DeepXplore: Automated Whitebox Testing of Deep Learning Systems
(link) Kexin Pei, Yinzhi Cao, Junfeng Yang, Suman Jana
- What is the problem? No systematic way to check correctness or coverage for deep learning models.
- Why is it important? Deep learning is increasingly deployed in safety- and security-critical domains.
- What is the approach?
- Use ‘neuron coverage’ as metric for measuring which parts of model are tested by inputs
- Use other, similar models to cross-check output to avoid manual checking
- Pose the search for inputs that both a) trigger many differential behaviors and b) trigger high neuron coverage as a joint optimization problem to solve via gradiant-based search
- What is the result?
- Can generate bad test input without much compute
- Can use generated bad test inputs to improve model accuracy by up to 3%
- Adversarial images expose some errors, but only cover limited portion of a model’s logic
- Neuron coverage is # of unique activated neurons for all test inputs / total number of neurons
- Maximize differential behavior means have different behaviors (e.g., classification) from different DNNs on the same input
- Is neuron coverage a good metric? How many neurons are likely to be dead with a large enough training set? What indication do we have that neuron coverage is correlated with unusual input or wrong behavior?
- Isn’t this just another (hand-crafted) mechanism for generating adversarial images? Why is neuron coverage important?
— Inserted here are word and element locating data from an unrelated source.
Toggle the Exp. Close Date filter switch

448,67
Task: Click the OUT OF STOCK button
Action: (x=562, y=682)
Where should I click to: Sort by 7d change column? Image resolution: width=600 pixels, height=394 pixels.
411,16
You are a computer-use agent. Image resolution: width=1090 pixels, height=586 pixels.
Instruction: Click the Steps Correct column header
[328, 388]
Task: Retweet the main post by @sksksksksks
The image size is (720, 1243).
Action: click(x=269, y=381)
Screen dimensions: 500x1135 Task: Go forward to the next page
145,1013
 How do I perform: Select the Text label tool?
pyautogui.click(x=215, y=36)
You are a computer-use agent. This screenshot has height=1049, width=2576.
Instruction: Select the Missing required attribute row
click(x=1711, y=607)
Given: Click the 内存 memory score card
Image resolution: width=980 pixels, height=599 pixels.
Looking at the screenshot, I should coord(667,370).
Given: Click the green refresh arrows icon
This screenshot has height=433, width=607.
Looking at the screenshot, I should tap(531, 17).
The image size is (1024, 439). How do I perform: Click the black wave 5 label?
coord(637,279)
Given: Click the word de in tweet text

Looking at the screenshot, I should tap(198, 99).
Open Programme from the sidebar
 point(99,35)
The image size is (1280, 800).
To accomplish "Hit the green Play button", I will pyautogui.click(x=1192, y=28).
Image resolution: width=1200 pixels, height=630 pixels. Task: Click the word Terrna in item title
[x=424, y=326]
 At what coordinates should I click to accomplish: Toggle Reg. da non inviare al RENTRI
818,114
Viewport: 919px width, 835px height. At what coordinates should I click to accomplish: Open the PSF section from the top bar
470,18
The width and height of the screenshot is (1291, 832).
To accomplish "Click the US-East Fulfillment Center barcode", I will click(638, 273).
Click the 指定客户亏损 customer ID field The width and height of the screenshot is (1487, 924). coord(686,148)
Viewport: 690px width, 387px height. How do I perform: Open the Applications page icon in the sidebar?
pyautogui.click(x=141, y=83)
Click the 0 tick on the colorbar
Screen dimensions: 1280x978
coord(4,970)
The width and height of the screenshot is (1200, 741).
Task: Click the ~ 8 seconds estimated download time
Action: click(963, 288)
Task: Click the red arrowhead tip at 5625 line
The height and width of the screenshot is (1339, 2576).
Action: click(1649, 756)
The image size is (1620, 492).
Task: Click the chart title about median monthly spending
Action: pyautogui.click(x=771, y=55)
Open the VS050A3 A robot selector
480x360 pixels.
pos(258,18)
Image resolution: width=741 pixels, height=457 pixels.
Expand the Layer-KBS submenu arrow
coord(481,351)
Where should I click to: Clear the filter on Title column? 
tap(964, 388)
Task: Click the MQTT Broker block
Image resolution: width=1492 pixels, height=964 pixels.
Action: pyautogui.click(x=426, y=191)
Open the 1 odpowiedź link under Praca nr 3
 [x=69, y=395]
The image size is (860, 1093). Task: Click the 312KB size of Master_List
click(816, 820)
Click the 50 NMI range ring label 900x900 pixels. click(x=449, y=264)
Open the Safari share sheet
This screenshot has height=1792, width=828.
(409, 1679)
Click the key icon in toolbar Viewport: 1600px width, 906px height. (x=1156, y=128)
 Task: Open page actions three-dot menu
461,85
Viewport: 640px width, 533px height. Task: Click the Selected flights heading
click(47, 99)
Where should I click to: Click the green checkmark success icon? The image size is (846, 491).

We could relax standard adversarial deep learning and use similar domain-specific constraints
- Are there other ways to generate “reasonable inputs” that produce diverse outputs (i.e., different results on different models trained for the same task)
- Can we show whether or not neuron coverage is actually a good metric (i.e., if we have good neuron coverage, does that really mean we have a good sample of the real world?)